Instruction:
From the row holding "915x529 pixels. How" through the last of the rows below, swap "dropdown" for "menu" and give those rows again with nothing else changed. Leave the pictures out.

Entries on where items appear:
------------------------------------------------------------

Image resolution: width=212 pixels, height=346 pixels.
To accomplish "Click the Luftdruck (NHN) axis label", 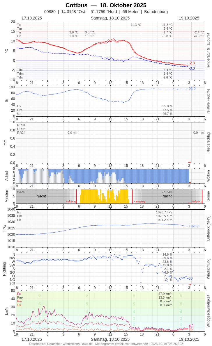I will [208, 228].
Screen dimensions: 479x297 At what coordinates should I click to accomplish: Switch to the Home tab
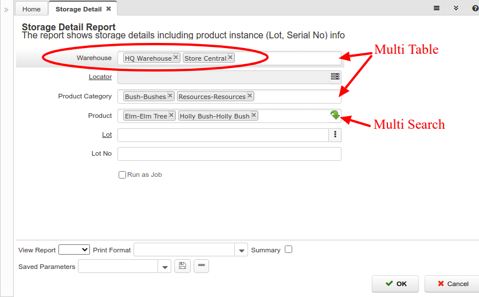click(32, 9)
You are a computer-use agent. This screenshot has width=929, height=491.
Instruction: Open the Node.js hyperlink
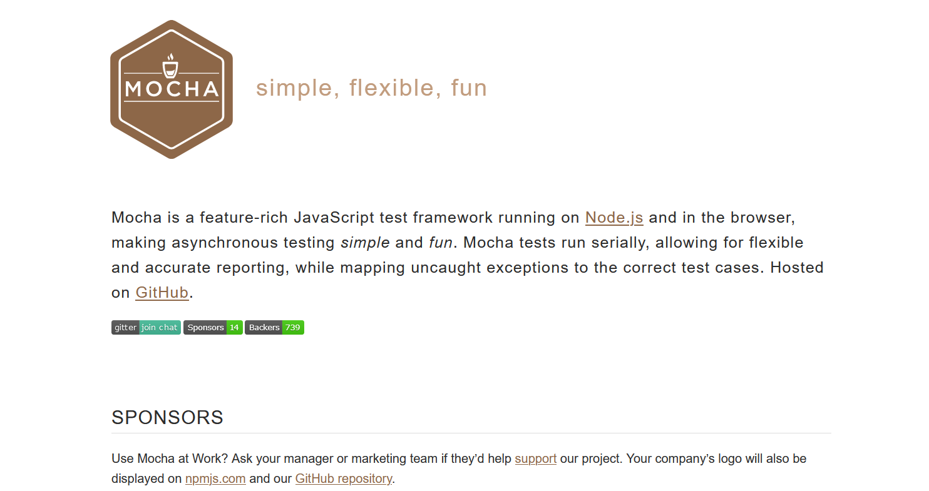[x=613, y=217]
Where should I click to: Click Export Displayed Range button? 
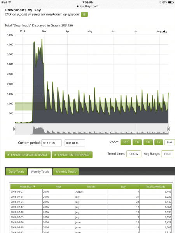pos(28,155)
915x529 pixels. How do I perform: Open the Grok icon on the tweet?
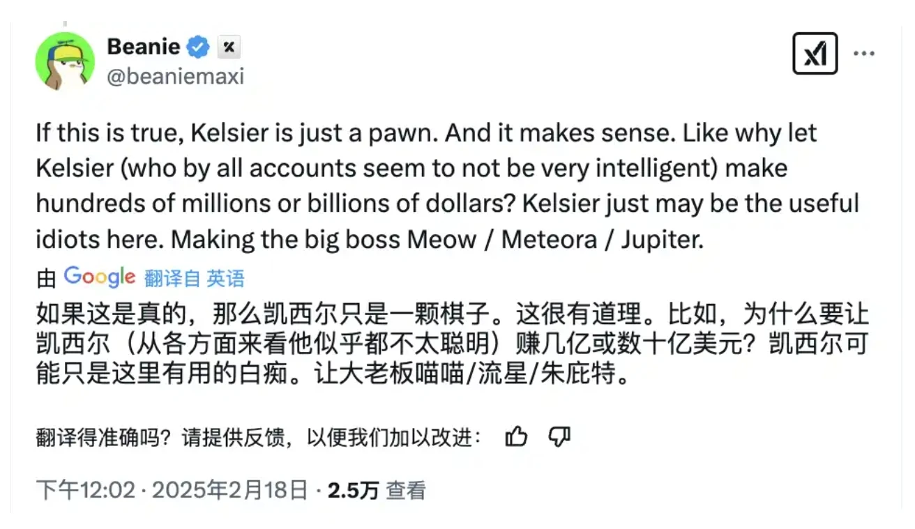[x=815, y=54]

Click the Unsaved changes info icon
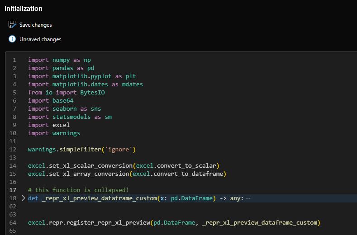point(12,39)
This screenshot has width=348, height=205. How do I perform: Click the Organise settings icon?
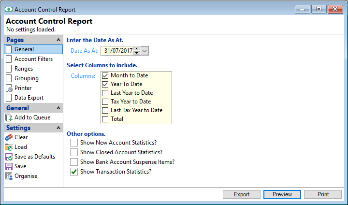(x=9, y=176)
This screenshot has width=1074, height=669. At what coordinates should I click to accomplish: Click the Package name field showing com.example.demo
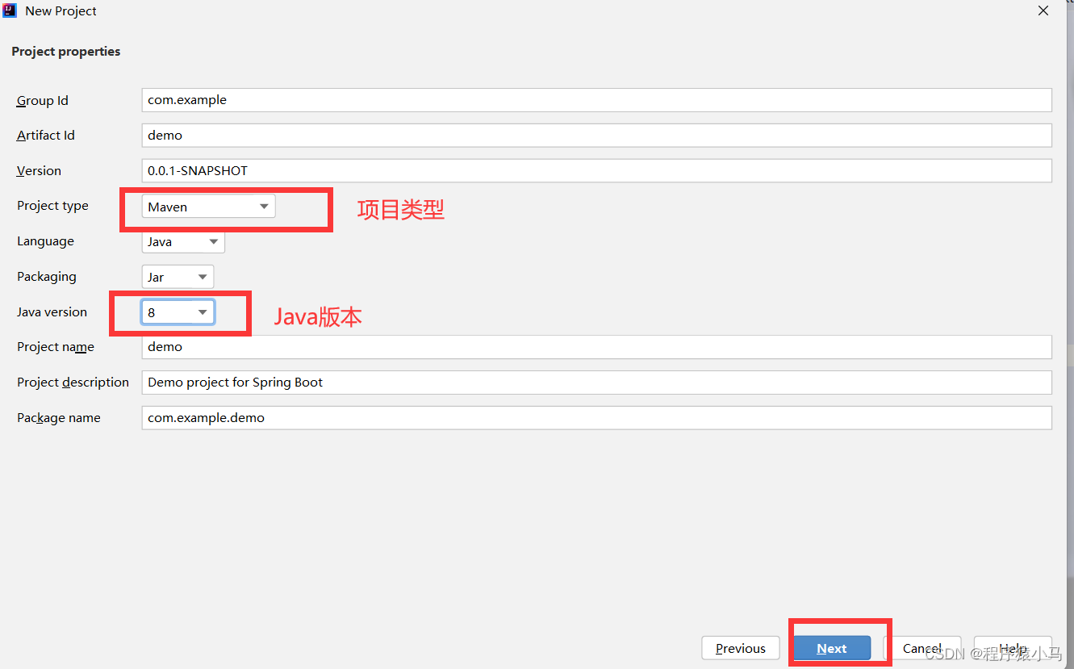click(x=484, y=417)
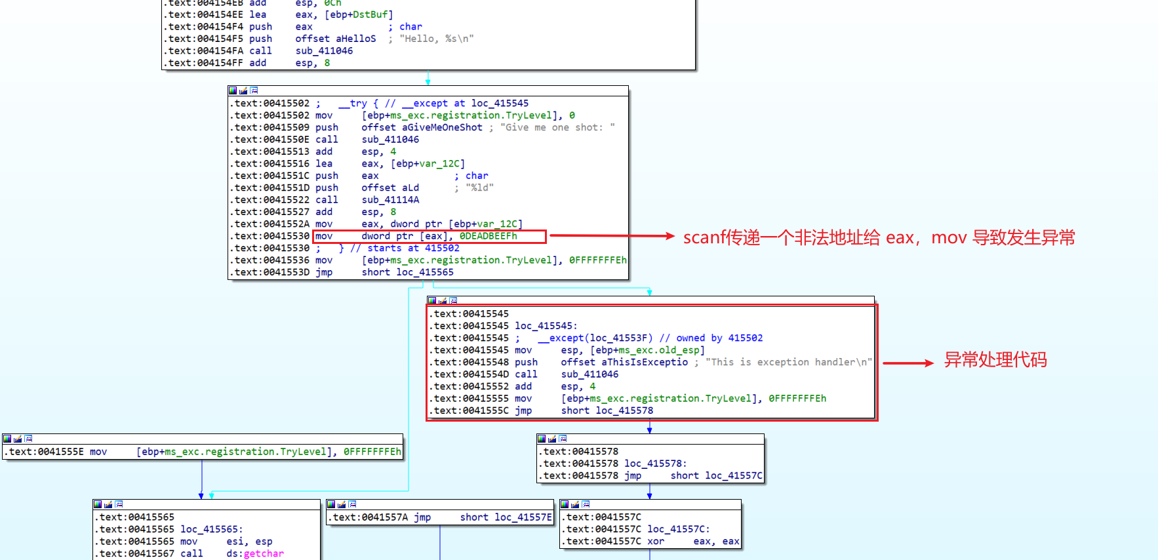The height and width of the screenshot is (560, 1158).
Task: Click the color icon on the 0041555E block header
Action: (x=7, y=439)
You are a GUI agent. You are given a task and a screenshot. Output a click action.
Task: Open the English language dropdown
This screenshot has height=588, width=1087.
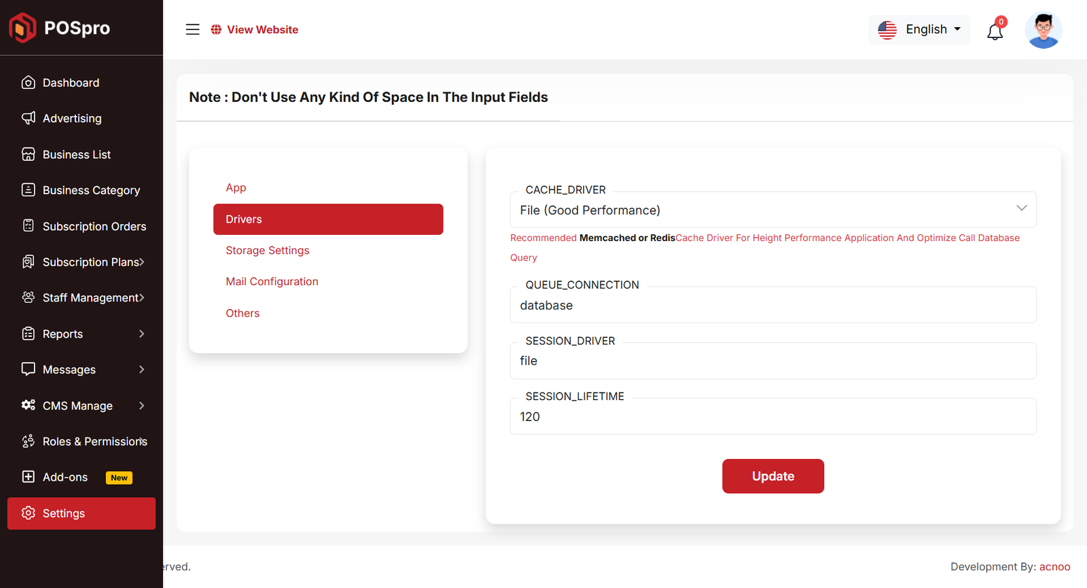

------------------------------------------------------------

Complete answer:
915x529 pixels. How do I perform: Open the Grok icon on the tweet?
[x=815, y=54]

Click the Unsaved changes info icon
point(12,39)
This screenshot has width=348, height=205. How do I perform: Click the Organise settings icon?
(x=9, y=176)
This screenshot has width=1074, height=669. At what coordinates should I click to accomplish: Click the Package name field showing com.example.demo
click(x=484, y=417)
The height and width of the screenshot is (560, 1158).
Task: Click the color icon on the 0041555E block header
Action: (x=7, y=439)
You are a GUI agent. You are given a task and a screenshot. Output a click action.
Task: Open the English language menu
This screenshot has height=588, width=1087.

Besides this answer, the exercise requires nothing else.